Early morning on March 29, 2010, two female suicide bombers detonated the explosive devices they were carrying on subway trains in Moscow. Initial reports indicate that 37 individuals were killed and that 73 were injured. These attacks, likely the work of Chechen separatists, produced panic amongst passengers, disrupted service on Moscow’s massive subway system and brought a flood of police and special forces personnel out into the streets of the city.
It could happen here tomorrow.
Attacks on passenger railway systems are nothing new. In 2004 a series of coordinated attacks on the commuter railway in Madrid killed 191 and left over 1500 wounded. In 2005 bombings of the London underground left 56 dead and 700 injured. Attacks on railway cars in Mumbai on July 11, 2006, killed 209 and left at least 700 injured. This is not an exhaustive list. Numerous other similar attacks have occurred as well.
A terrorist interest in mounting an attack on rail systems in the United States, particularly those in the New York metro area, is well known. Numerous reports over the years have shown a continuing desire to hit systems such as the PATH trains between New Jersey and New York City and the New York City subway system itself. The recent arrest of Najibullah Zazi and his co-conspirators is simply the latest evidence that al-Qaida continues to harbor a desire to mount such operations.
Despite all of this evidence compiled over a period of years and despite the continuing use of attacks on passenger rail systems as a terrorist tactic, there is virtually no security in place on any rail system anywhere in the United States that would stop a competent terrorist organization from mounting an attack and causing significant casualties tomorrow. We remain, in effect, wide open to this kind of attack.

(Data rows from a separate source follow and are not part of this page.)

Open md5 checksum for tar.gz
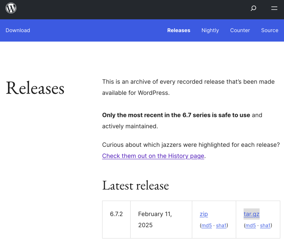This screenshot has width=284, height=245. (x=250, y=226)
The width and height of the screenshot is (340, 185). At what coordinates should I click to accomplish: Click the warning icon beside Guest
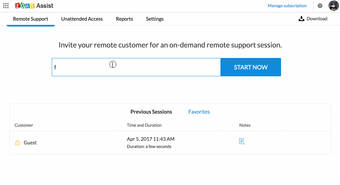(x=18, y=143)
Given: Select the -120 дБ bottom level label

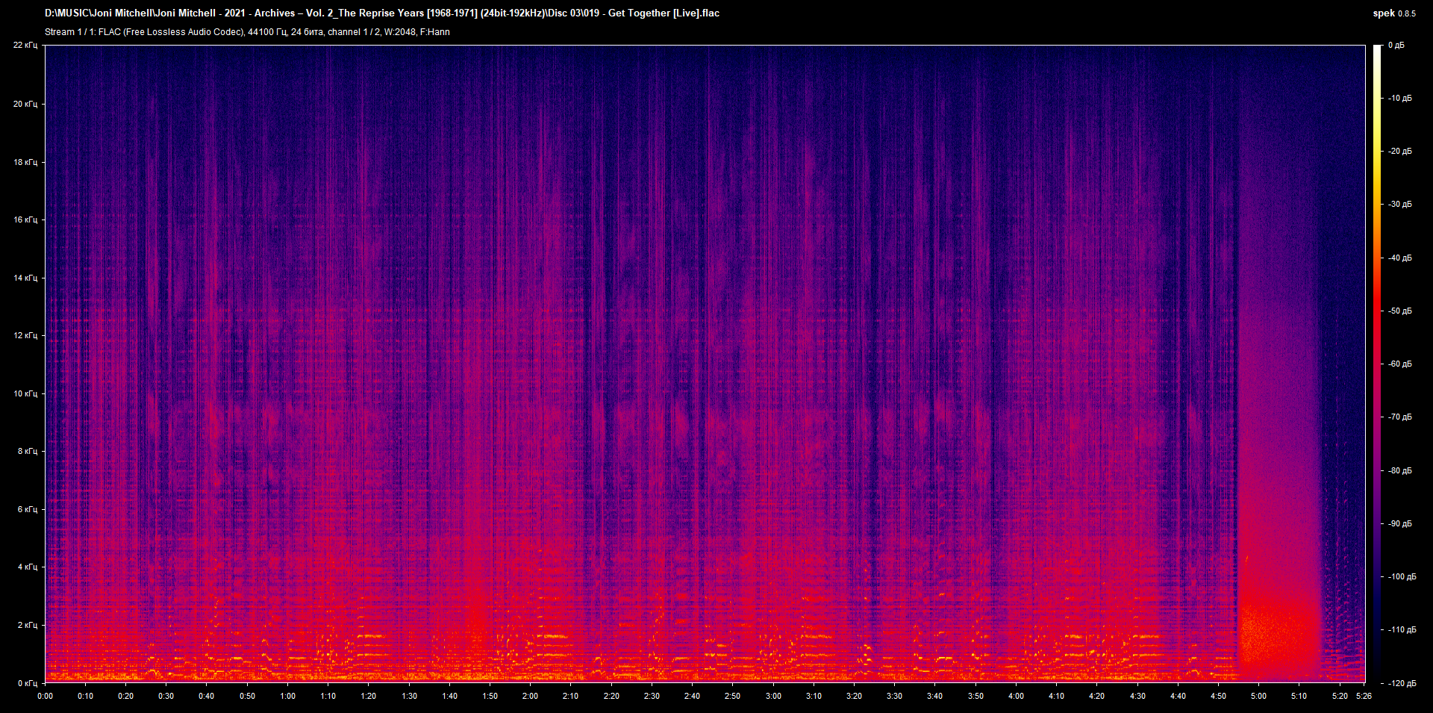Looking at the screenshot, I should pos(1401,683).
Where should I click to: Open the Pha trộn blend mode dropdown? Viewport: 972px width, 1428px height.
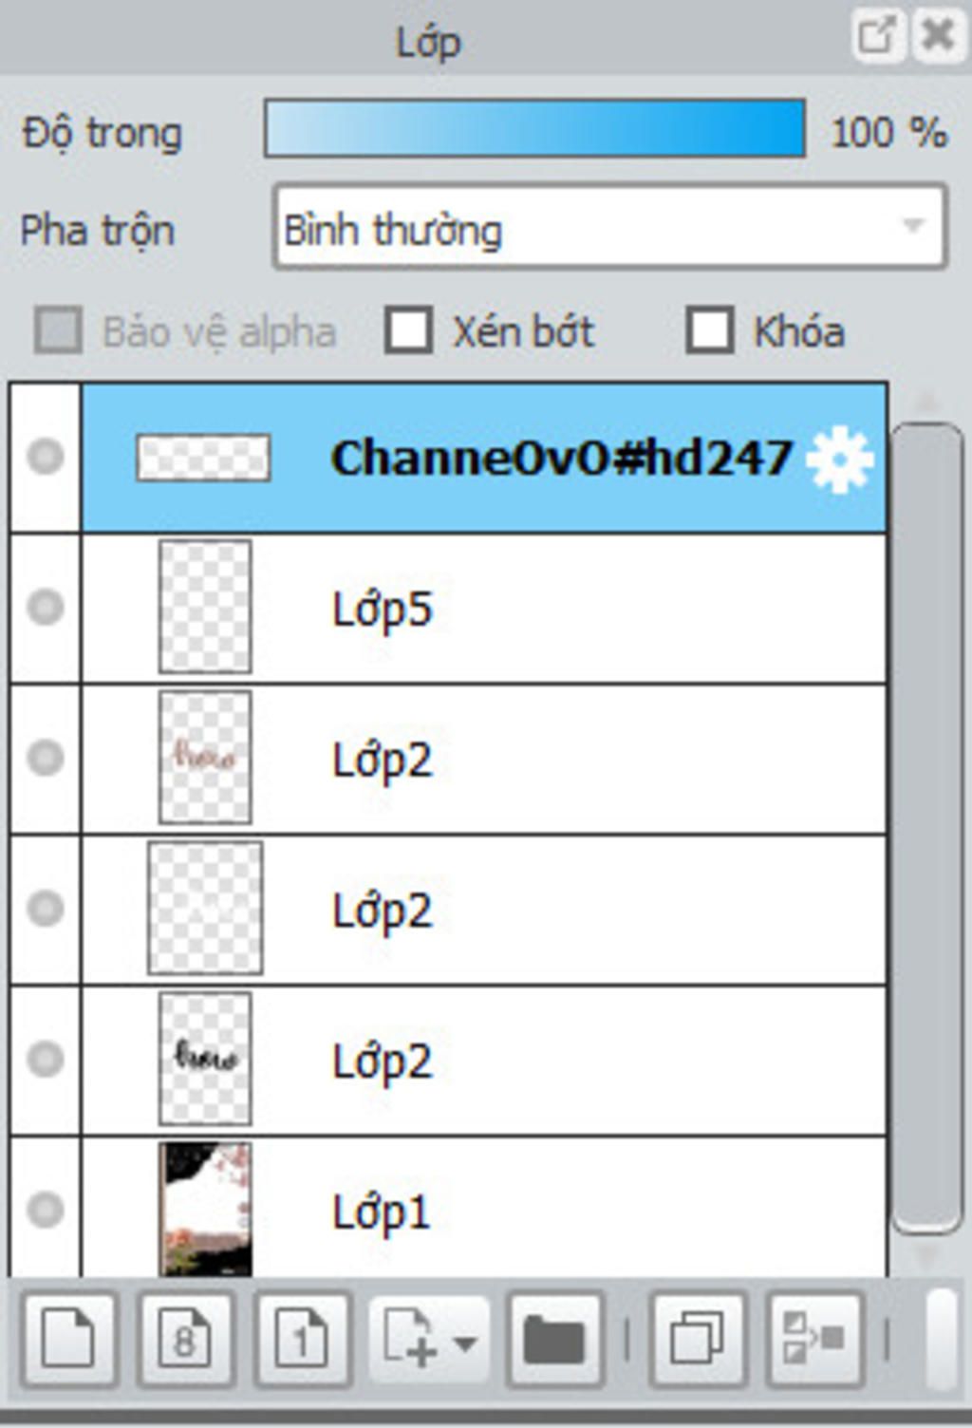(x=610, y=228)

In the course of doing the research for my latest book, I spent the better part of a year taking a street level look at security on rail systems from the Virginia Railway Express (VRE) in suburban Virginia to Amtrak to the New York City subway system itself. What I found was, outside of some limited cases in New York City itself, almost a total absence of any meaningful security measures.
On the VRE and Maryland Area Rail Commuter (MARC) system, its corresponding Maryland suburban commuting railroad, there were no sightings ever of any railway security personnel. There were no ID checks, there were no bag checks. No explosive sniffing dogs were in use. No metal detectors were ever employed.
The only security measure ever noted on either railway was an automated message advising that if passengers saw someone leave something on the train they should ask them if it was their package, and, if they said not, the matter should be reported to the conductor. The implication was that this was some sort of anti-littering campaign vice a security advisory.
Both these railway systems service the nation’s capital. Both run into Union Station, which is the second busiest passenger rail terminal in the United States.
The situation on Amtrak was essentially a carbon copy of what I had found on VRE and MARC. In the entire time that I was compiling data there was exactly one sighting of an AMTRAK security official, and that individual was making no effort to screen either passengers or bags.